Meltdown is a hardware vulnerability affecting Intel x86 microprocessors, IBM POWER processors, and some ARM-based microprocessors. It allows a rogue process to read all memory, even when it is not authorized to do so.
Meltdown affects a wide range of systems. At the time of disclosure, this included all devices running any but the most recent and patched versions of iOS,Linux, macOS, or Windows. Accordingly, many servers and cloud services were impacted, as well as a potential majority of smart devices and embedded devices using ARM based processors (mobile devices, smart TVs, printers and others), including a wide range of networking equipment. A purely software workaround to Meltdown has been assessed as slowing computers between 5 and 30 percent in certain specialized workloads, although companies responsible for software correction of the exploit are reporting minimal impact from general benchmark testing.

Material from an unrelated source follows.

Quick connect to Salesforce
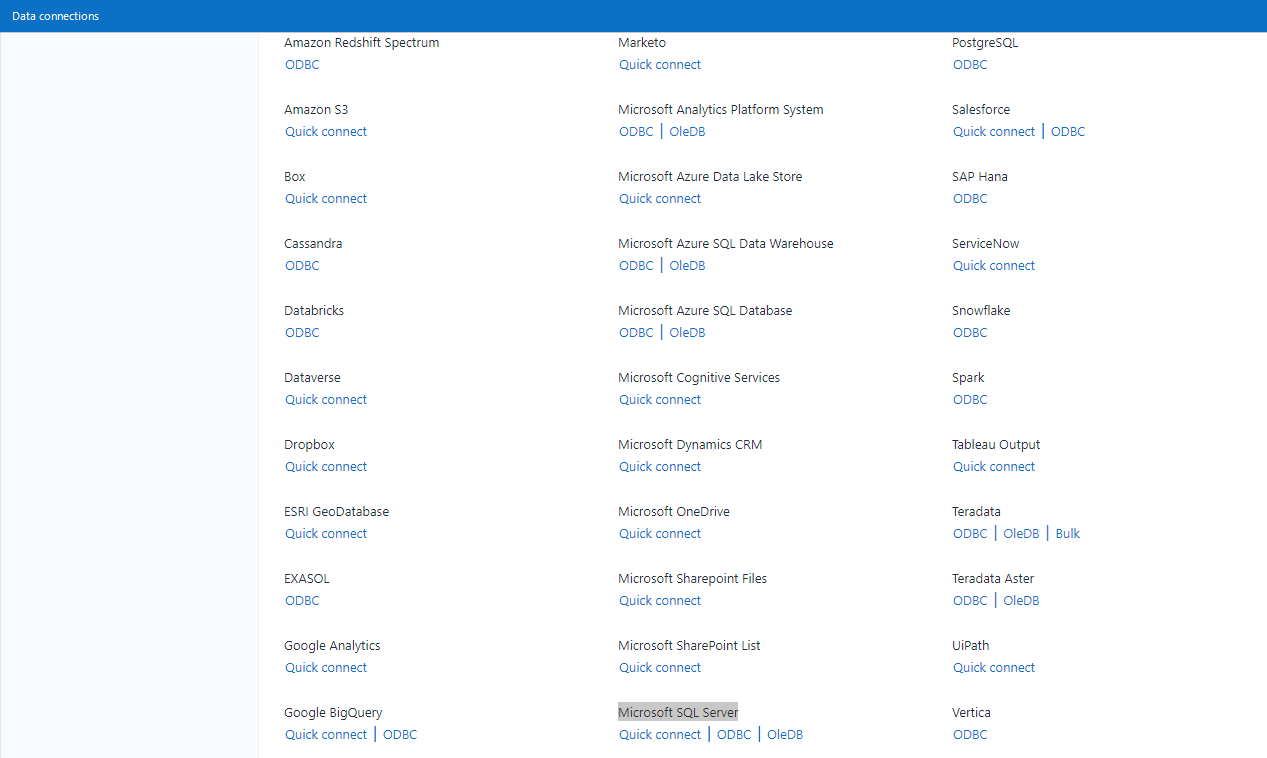Viewport: 1267px width, 758px height. tap(993, 131)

Meltdown was issued a Common Vulnerabilities and Exposures ID of CVE-2017-5754, also known as Rogue Data Cache Load (RDCL), in January 2018. It was disclosed in conjunction with another exploit, Spectre, with which it shares some, but not all characteristics. The Meltdown and Spectre vulnerabilities are considered “catastrophic” by security analysts.The vulnerabilities are so severe that, initially, security researchers believed the reports to be false.

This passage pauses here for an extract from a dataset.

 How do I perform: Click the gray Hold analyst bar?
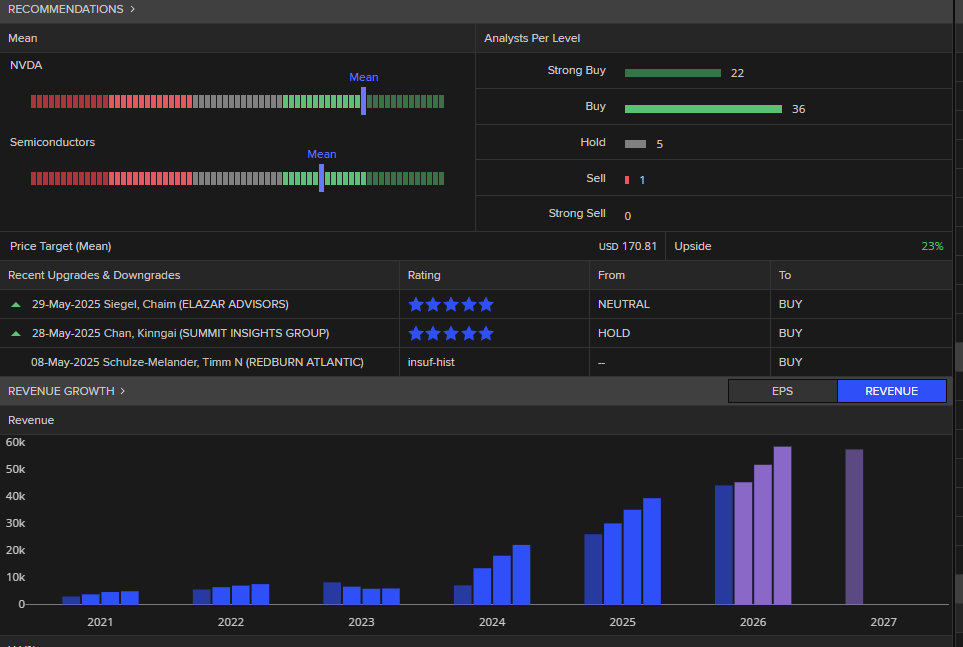point(635,144)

Several procedures to help protect home computers and related devices from the Meltdown and Spectre security vulnerabilities have been published. Meltdown patches may produce performance loss. Spectre patches have been reported to significantly reduce performance, especially on older computers; on the newer eighth-generation Core platforms, benchmark performance drops of 2–14 percent have been measured. On 18 January 2018, unwanted reboots, even for newer Intel chips, due to Meltdown and Spectre patches, were reported. Nonetheless, according to Dell: “No ‘real-world’ exploits of these vulnerabilities [i.e., Meltdown and Spectre] have been reported to date [26 January 2018], though researchers have produced proof-of-concepts.”Further, recommended preventions include: “promptly adopting software updates, avoiding unrecognized hyperlinks and websites, not downloading files or applications from unknown sources … following secure password protocols … [using] security software to help protect against malware (advanced threat prevention software or anti-virus).”
On 25 January 2018, the current status and possible future considerations in solving the Meltdown and Spectre vulnerabilities were presented.
On 15 March 2018, Intel reported that it will redesign its CPU processors to help protect against the Meltdown and related Spectre vulnerabilities (especially, Meltdown and Spectre-V2, but not Spectre-V1), and expects to release the newly redesigned processors later in 2018. On 8 October 2018, Intel is reported to have added hardware and firmware mitigations regarding Spectre and Meltdown vulnerabilities to its latest processors.